Si elle a nommé son établissement ainsi, c'est en lien avec l'ouvrage du sociologue Frédéric Lordon, "Capitalisme, désir et servitude". Il y explique sa théorie de l'angle alpha qui représente notre degré de résistance à l'ordre établi. Dans le monde néolibéral, l'entreprise a intérêt à réduire son angle à zéro pour continuer à exercer son pouvoir sur les êtres. En gros, résume Amélie, "plus l'angle est grand, plus tout le monde est content". Et dans ce bar du quartier Belcier, l'angle est très large !
"Ici, tout est fait-maison, tout est acheté en circuit court et c'est moi qui fais tout ! Si on est fermé le week-end, c'est parce que je suis en train de faire les courses ou cuisiner" explique Amélie. Le reste de la semaine, quand le café est ouvert, Amélie et ses acolytes, font vivre "l'Angle Alpha" et son esprit populaire qu'elle revendique. "Tous ceux qui travaillent ici habitent le quartier. Et tous ceux qui viennent ici sont comme à la maison. On organise des soirées blind-test, karaoké... Je fais des crêpes pour les enfants. Pour la kermesse de l'école, je viens faire cuire les saucisses. Tout le monde nous connaît ici. On est le café de quartier à l'écoute de ses habitants, et on se décarcasse pour le rester", précise-t-elle.

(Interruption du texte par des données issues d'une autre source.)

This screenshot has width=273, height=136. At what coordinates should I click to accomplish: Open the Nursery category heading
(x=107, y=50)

Le café se situe dans le quartier historique de Belcier. Les nouveaux bâtiments du projet Euratlantique sont à quelques mètres : "Ici, c'est le plus beau quartier de Bordeaux. Et on tient à préserver notre identité de cœur de quartier. On est un peu comme les gaulois, entourés d'immeubles, nous sommes les irréductibles !"

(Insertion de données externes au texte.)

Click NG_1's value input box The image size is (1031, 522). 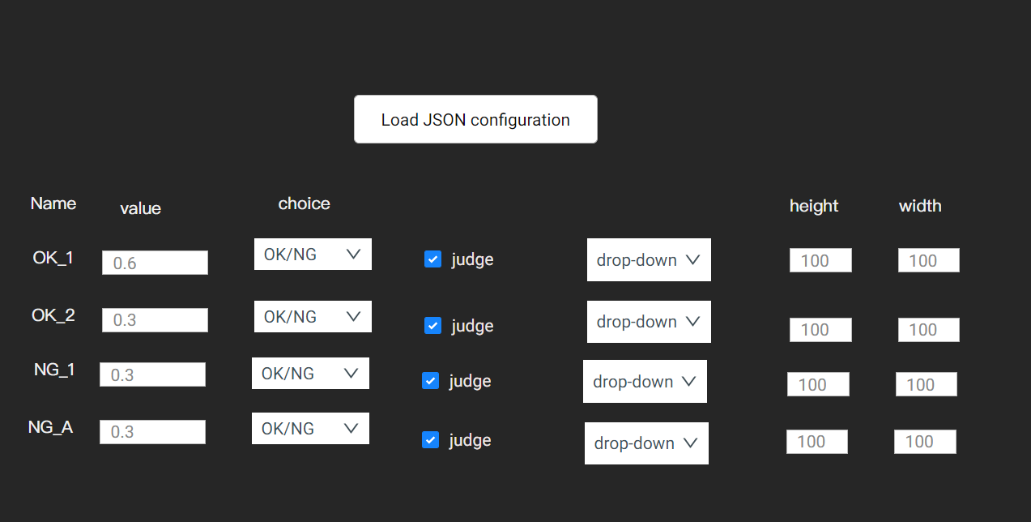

Lors de la dernière édition de BAD+, (Bordeaux Art Design), le salon d'art contemporain, Hugo Gomez a reçu une mention spéciale du jury dans la catégorie design avec ses œuvres intitulées "le chant des styren". On peut les voir dans son atelier niché rue Rosalie, située à 500 mètres de "l'Angle Alpha" (deux minutes à vélo). Les portes de son atelier sont ouvertes. Pas couloir ni d'entrée, l'atelier donne directement sur cette rue pleine d'échoppes.

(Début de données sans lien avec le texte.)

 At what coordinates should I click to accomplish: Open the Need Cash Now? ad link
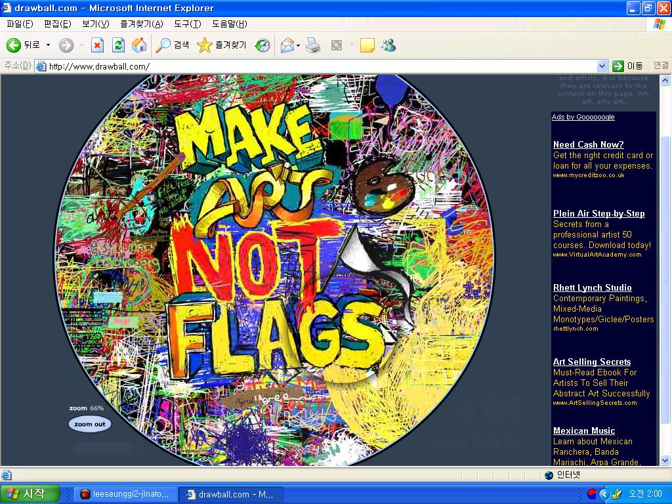coord(588,144)
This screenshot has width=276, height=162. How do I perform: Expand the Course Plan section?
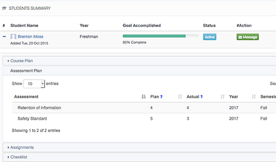coord(22,61)
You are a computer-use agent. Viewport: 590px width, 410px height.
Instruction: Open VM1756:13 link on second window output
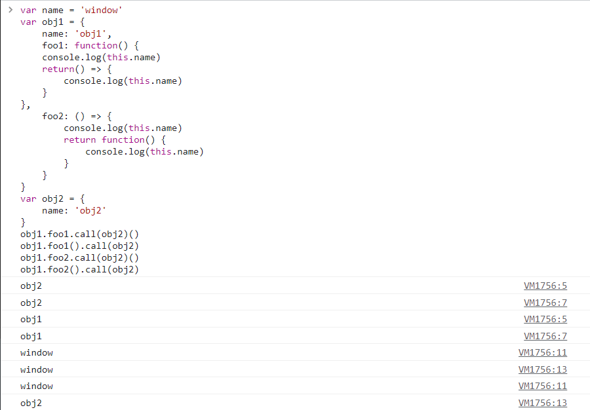(x=542, y=369)
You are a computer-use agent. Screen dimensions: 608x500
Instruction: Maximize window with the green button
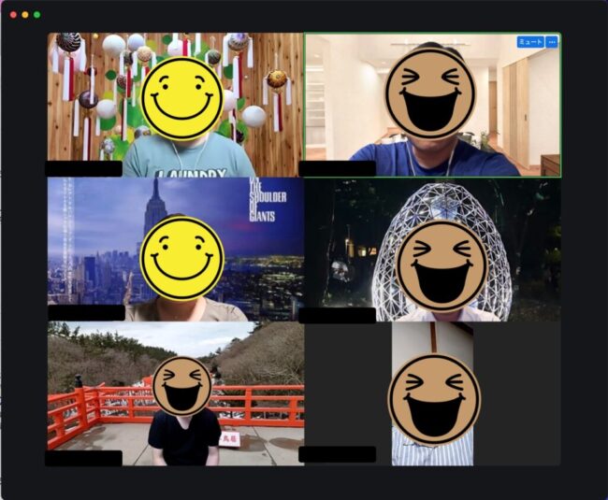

Diplômée de l'École de Beaux-Arts de Bordeaux, Hugo a ouvert son atelier DTR en 2023. Pourquoi DTR ? "C'est un jeu de mots avec déterminé et terre". L'artiste designer céramiste est en effet déterminé à explorer son art de la manière la plus démocratique, originale et écologique possible.
Démocratique, car il transmet ses savoirs autant qu'il peut à tous et à toutes. Il ouvre son atelier tous les mercredis soir à ceux qui souhaitent apprendre le modelage. "J'enseigne différentes techniques, comme le façonnage à la main, le bol pincé ou la technique de la plaque". Mais il n'y a pas que rue Rosalie qu'Hugo partage ses savoirs. Il organise des ateliers à la MECA par exemple. "Ce sont des ateliers pour les enfants durant lesquels je leur enseigne la solargraphie. C'est une technique photographique que j'ai apprise à l'École de Beaux-Arts."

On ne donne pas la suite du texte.